(Stored data entries)
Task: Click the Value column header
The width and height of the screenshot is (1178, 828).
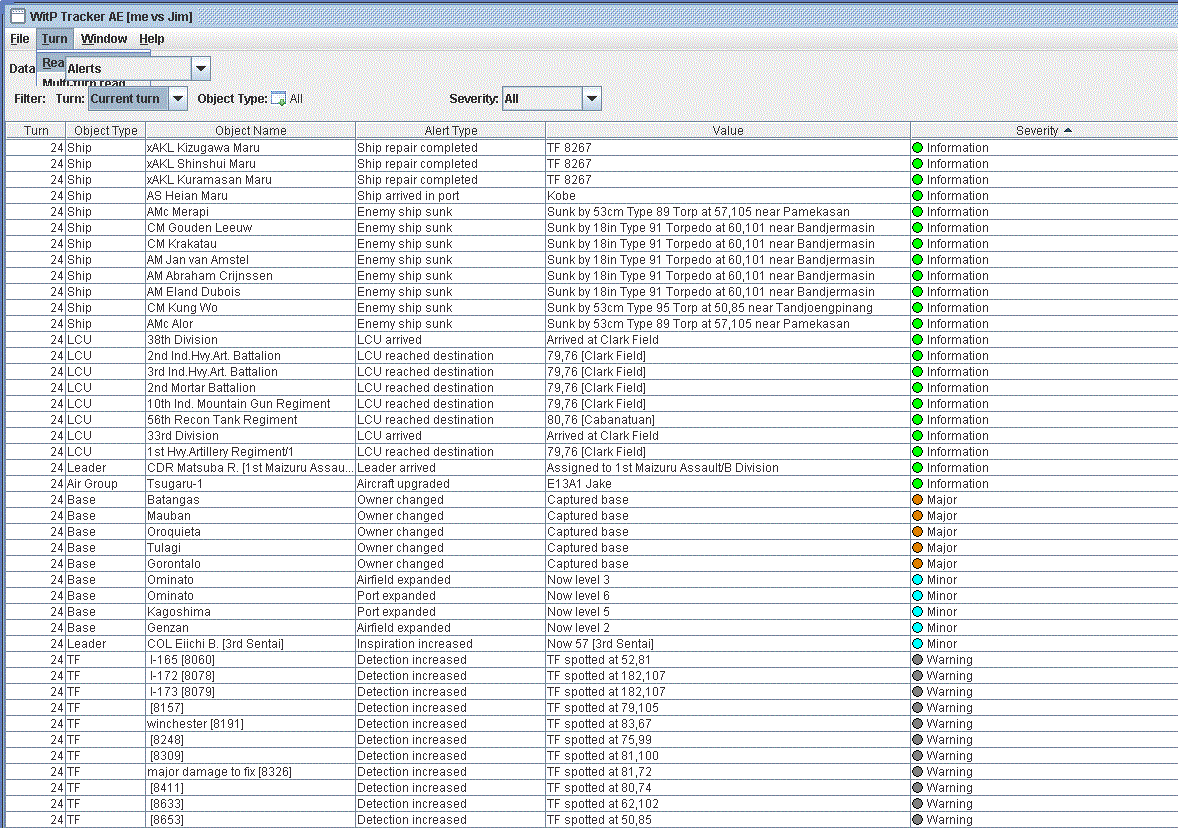Action: [727, 131]

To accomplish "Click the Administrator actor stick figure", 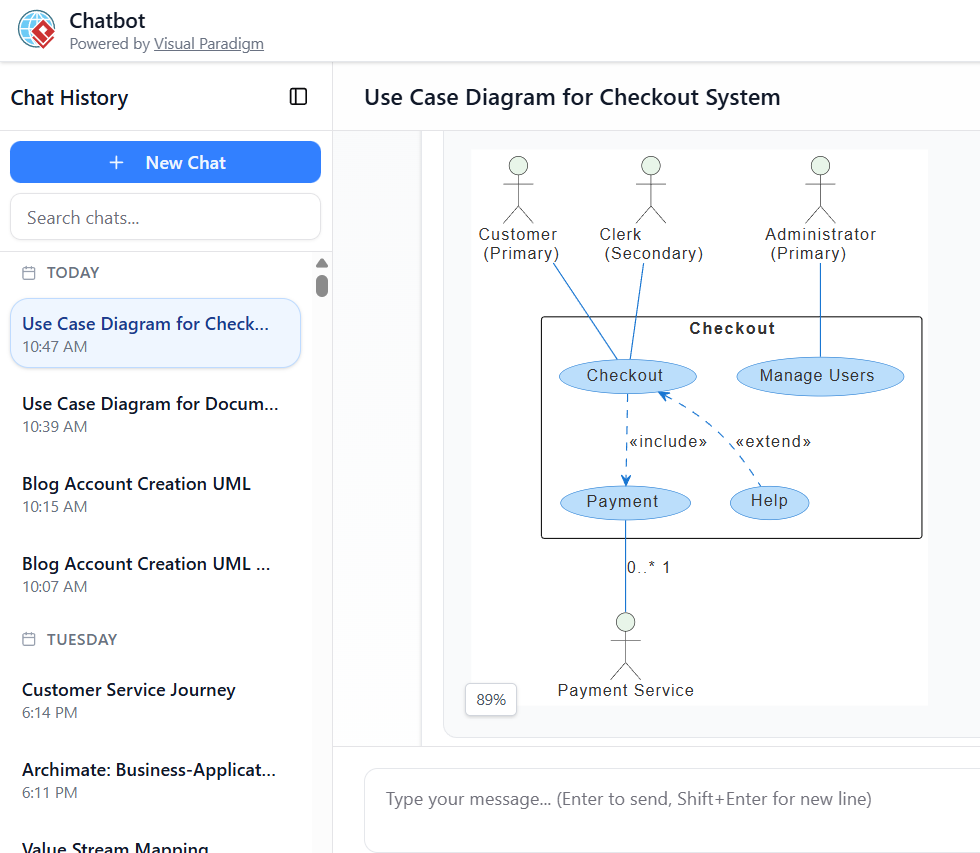I will [820, 189].
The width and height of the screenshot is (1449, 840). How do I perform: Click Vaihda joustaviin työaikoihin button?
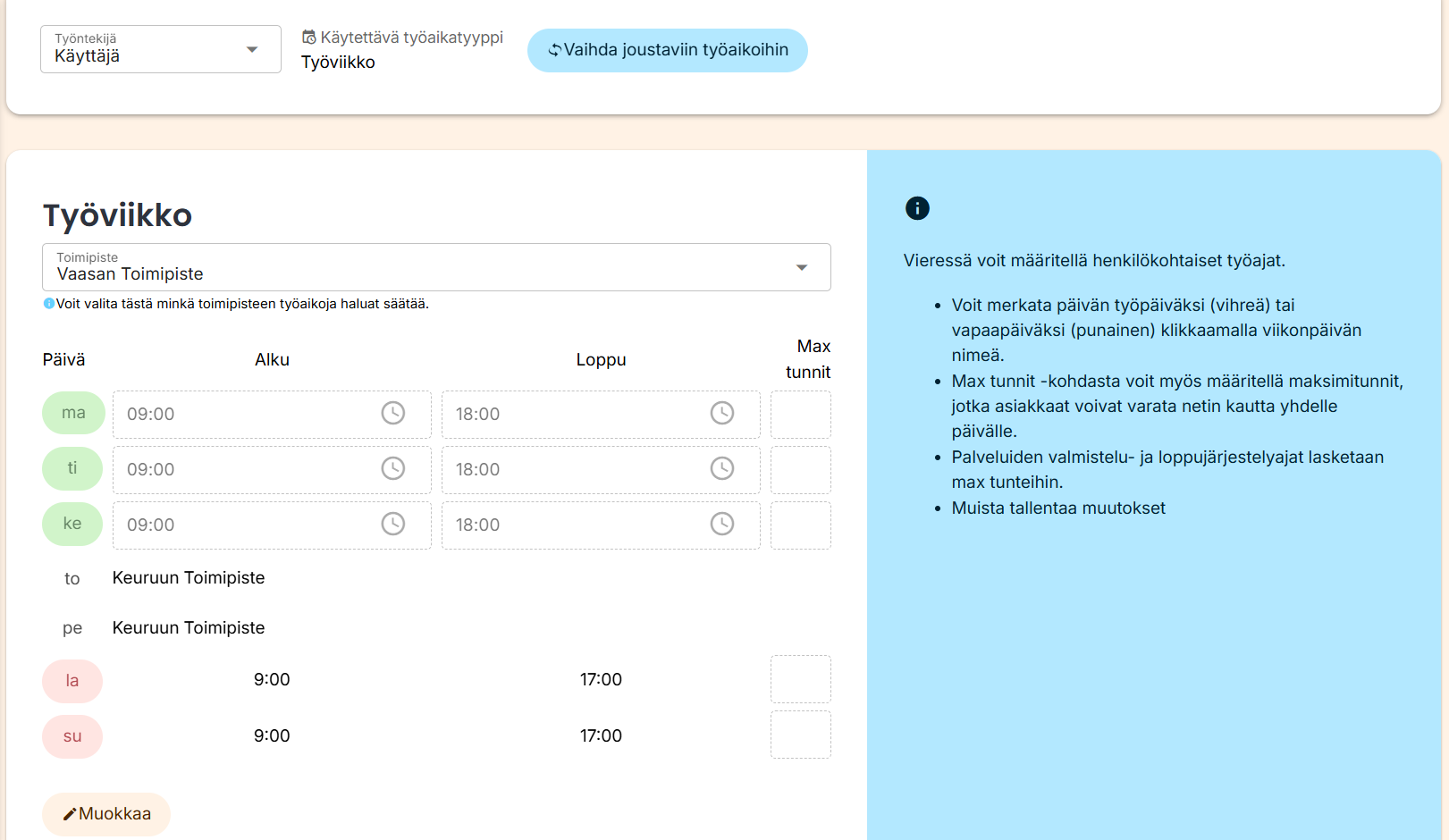[667, 50]
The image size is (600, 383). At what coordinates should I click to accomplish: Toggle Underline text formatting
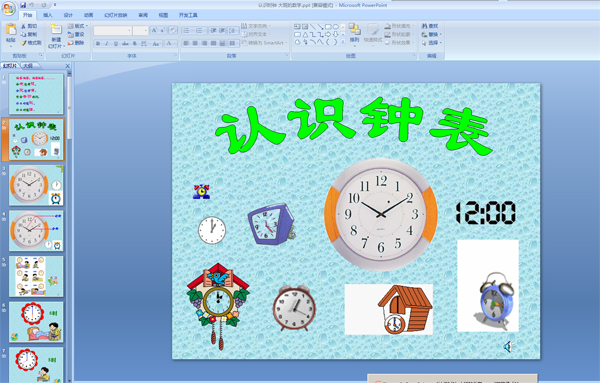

- Aim of the exercise
Once you find the line with "The width and height of the screenshot is (1449, 840).", restate it and every later line of the data word for word, excluding the pictures.

- Answer box
The width and height of the screenshot is (1449, 840). How do I perform: Click Vaihda joustaviin työaikoihin button?
[667, 50]
The image size is (600, 383). At what coordinates should I click to accomplish: Toggle Underline text formatting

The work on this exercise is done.